Express

Express.js is arguably the most popular web framework for Node.js

A typical app structure for express celebrates the notion of routes and handlers, while views and data are left for interpretation (probably because the rise of microservices and client-side apps).

So an app structure may look like this:

app/
routes.js
handlers/
health.js
shazam.js

While routes.js glues everything together:

// ... some code ...
const health = require('./handlers/health')
const shazam = require('./handlers/shazam')
app.get('/health', health)
app.post('/shazam', shazam)
module.exports = app

Unlike React Native, you could dynamically load modules here. However, there's still a need for judgement when constructing the routes (app.get/post part).

Using hygen let's see how we could build something like this:

$ hygen route new --method post --name auth

Since we've been through a few templates as with previous use cases, let's jump straight to the interesting part, the inject part.

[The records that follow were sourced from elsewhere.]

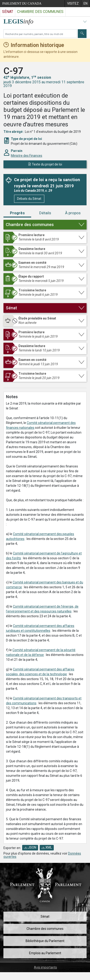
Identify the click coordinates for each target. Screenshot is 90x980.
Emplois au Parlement (45, 953)
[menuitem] (72, 3)
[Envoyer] (82, 33)
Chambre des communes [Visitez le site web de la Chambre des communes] (40, 11)
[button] (45, 224)
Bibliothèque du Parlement (45, 941)
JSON (30, 847)
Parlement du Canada (22, 3)
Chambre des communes (45, 929)
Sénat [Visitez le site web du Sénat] (7, 11)
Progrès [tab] (17, 213)
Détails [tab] (45, 213)
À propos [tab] (73, 213)
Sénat (45, 916)
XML (47, 847)
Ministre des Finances (26, 156)
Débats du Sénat (29, 199)
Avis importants (45, 967)
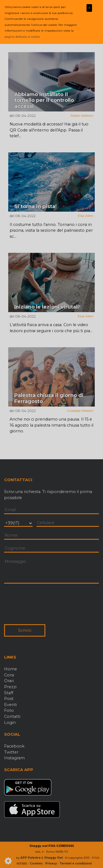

So let's say our generator is structured like this:

_templates/
route/
new/
handler.ejs.t
inject_handler.ejs.t

Then inject_handler looks like this:

---
inject: true
to: app/routes.js
skip_if: <%= name %>
before: "module.exports = app"
---
app.<%= method %>('/<%= name %>', <%= name %>)

Note how we're anchoring this inject to before: "module.exports = app". If in previous occasions we appended content to a given line, we're now prepending it.